*** Records supplied Section Begins ***
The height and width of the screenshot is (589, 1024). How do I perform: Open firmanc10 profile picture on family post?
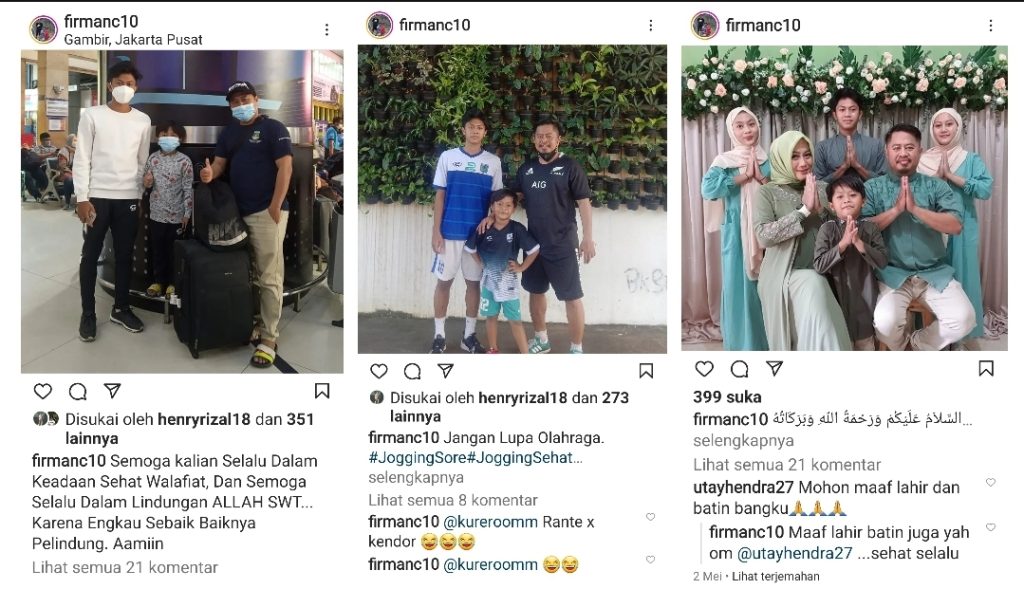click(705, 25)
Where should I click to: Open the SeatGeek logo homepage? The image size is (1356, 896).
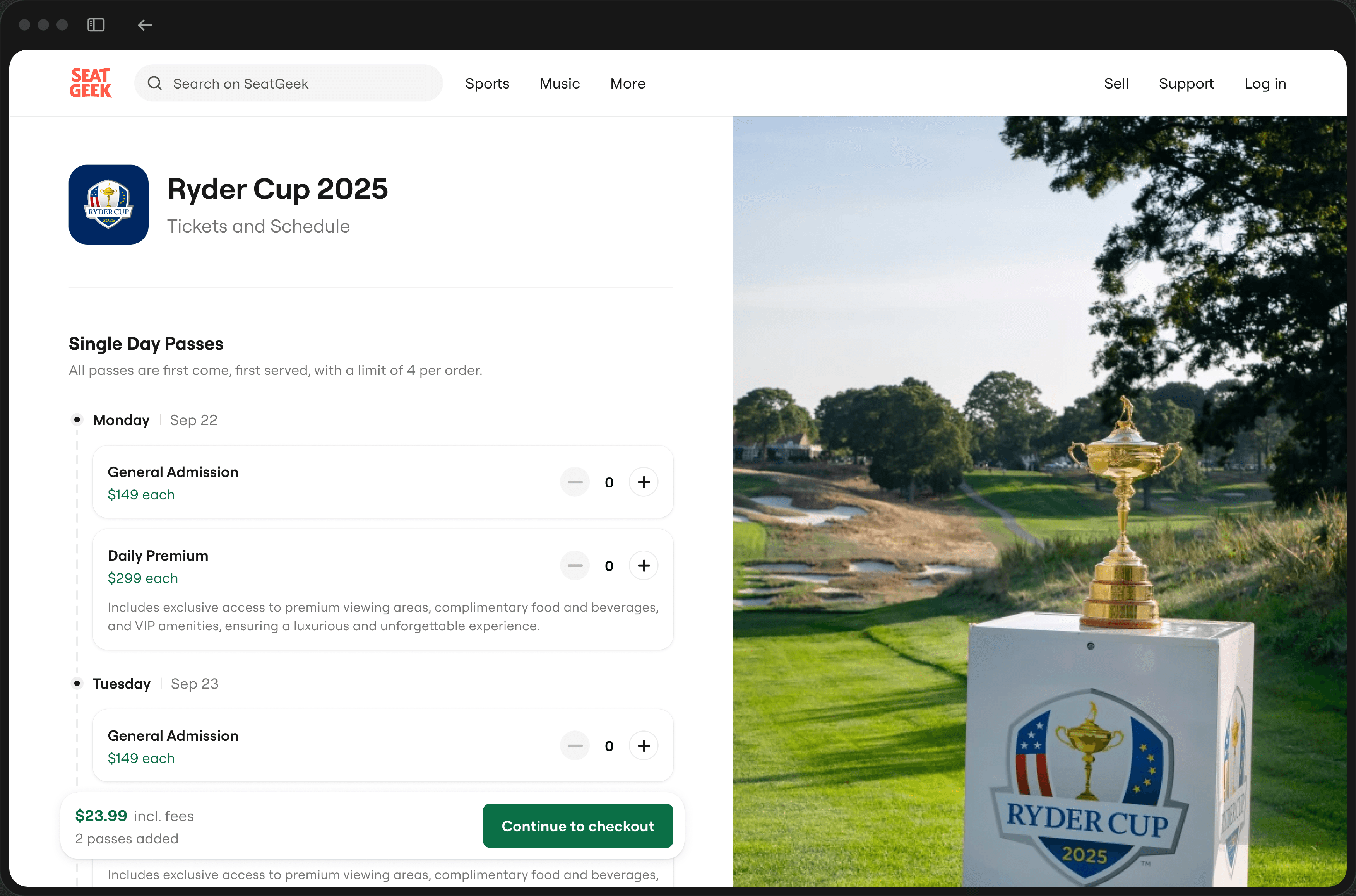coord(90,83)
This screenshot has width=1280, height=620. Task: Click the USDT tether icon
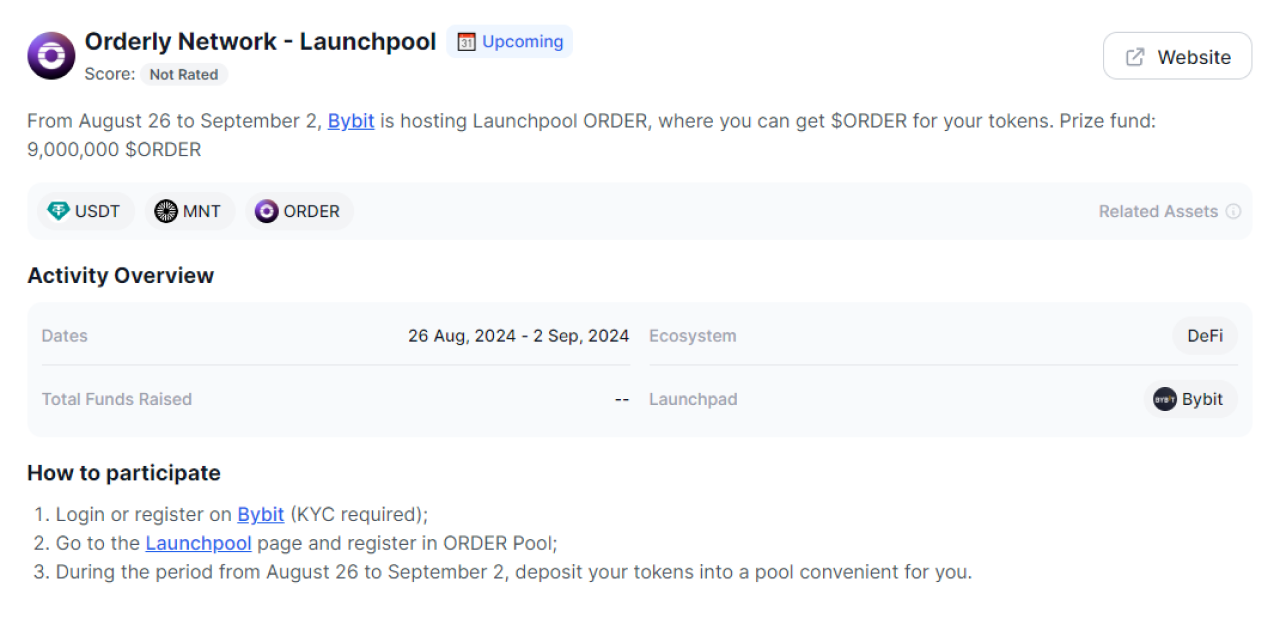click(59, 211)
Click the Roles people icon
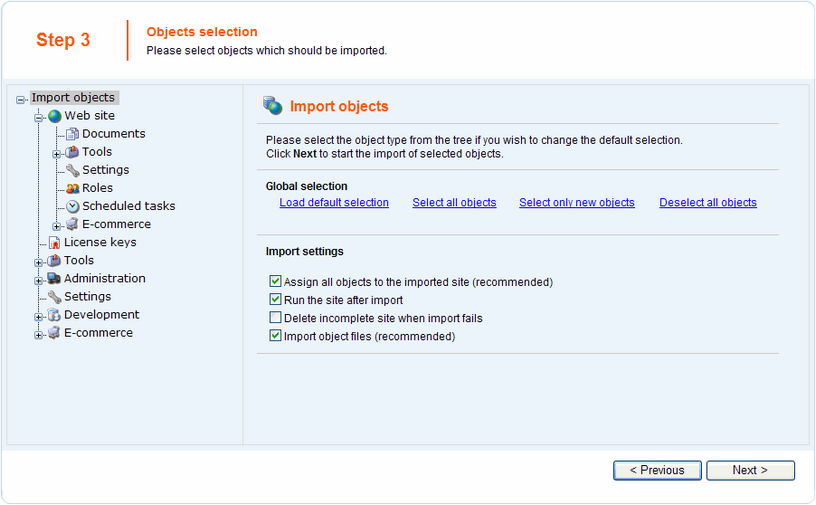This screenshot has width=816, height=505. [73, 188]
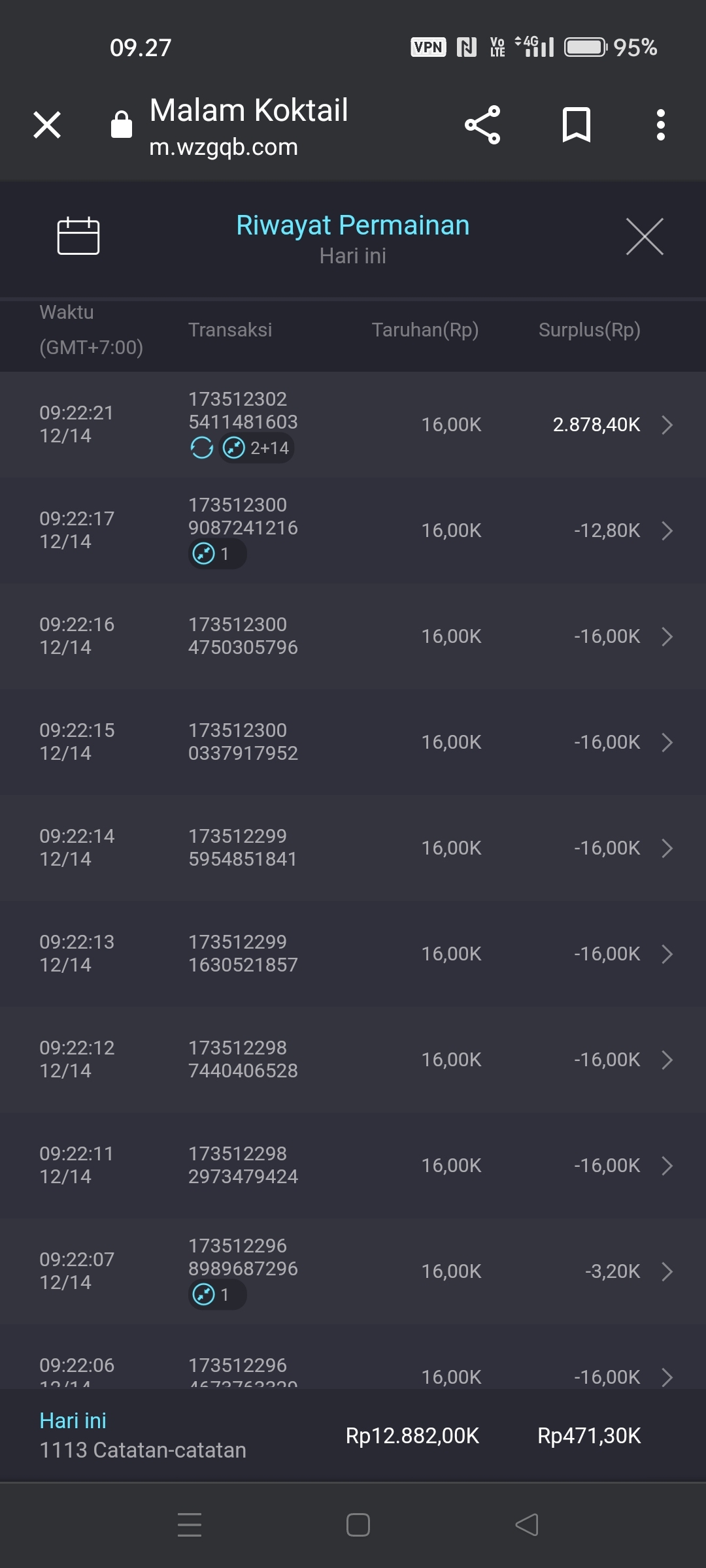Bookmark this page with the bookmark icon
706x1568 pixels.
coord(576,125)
*** Records supplied Section Ends ***
Goal of the exercise: Reproduce the records above exactly, leaving out every picture they contain.

Written reply:
The height and width of the screenshot is (589, 1024). How do I perform: Open firmanc10 profile picture on family post?
click(705, 25)
Where should I click to: Open the SeatGeek logo homepage? The image size is (1356, 896).
coord(90,83)
This screenshot has width=1280, height=620. Task: Click the USDT tether icon
click(59, 211)
Click the Roles people icon
This screenshot has width=816, height=505. [73, 188]
Bookmark this page with the bookmark icon
706x1568 pixels.
coord(576,125)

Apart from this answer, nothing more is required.